> EXERCISE DIRECTIONS
In the entries below, some lines contain "computer"; work out how many and answer with the figure only.

> SOURCE DATA

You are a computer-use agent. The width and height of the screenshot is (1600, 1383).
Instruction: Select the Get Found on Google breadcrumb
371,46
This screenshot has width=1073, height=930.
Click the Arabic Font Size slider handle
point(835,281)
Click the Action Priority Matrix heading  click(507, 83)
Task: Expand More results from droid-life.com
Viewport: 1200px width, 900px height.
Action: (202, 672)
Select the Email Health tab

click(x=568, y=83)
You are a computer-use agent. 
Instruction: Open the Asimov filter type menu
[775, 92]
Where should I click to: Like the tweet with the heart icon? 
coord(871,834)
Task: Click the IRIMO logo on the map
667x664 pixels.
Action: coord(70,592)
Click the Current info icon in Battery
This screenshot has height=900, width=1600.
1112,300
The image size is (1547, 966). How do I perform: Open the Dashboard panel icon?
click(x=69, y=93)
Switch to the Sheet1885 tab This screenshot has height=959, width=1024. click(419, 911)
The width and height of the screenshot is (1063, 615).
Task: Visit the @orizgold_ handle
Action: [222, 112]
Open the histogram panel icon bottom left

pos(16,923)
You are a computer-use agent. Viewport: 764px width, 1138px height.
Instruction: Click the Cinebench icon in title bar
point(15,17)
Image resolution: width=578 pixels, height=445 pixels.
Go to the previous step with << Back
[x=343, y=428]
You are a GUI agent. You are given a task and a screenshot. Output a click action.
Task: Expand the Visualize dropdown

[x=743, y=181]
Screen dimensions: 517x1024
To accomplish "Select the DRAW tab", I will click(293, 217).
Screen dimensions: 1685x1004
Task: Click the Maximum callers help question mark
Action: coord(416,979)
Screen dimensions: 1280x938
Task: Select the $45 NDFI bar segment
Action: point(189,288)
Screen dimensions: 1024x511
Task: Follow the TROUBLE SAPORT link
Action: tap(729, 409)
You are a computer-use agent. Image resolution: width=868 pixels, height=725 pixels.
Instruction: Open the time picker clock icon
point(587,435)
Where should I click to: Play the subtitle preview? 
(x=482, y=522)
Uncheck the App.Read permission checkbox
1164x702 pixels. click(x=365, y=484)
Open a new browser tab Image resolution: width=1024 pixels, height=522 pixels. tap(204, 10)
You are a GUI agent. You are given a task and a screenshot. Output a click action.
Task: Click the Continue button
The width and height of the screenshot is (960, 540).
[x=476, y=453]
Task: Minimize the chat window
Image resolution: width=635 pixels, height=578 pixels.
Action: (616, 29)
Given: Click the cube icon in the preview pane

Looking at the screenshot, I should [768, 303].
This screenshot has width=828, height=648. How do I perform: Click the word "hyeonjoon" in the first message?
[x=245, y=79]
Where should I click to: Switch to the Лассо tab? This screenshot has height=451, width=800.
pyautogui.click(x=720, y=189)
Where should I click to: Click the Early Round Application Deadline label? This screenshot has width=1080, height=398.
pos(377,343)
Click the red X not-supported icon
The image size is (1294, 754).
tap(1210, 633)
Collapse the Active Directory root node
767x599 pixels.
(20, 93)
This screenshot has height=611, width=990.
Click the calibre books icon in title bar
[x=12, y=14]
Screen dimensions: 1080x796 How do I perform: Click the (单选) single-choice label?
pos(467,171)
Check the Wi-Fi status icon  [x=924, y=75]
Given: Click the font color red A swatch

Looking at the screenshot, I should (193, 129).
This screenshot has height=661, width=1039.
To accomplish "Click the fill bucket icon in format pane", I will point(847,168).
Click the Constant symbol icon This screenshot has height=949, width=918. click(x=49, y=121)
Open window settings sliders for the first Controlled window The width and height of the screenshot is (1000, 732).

> SOLUTION TO THIS TASK
4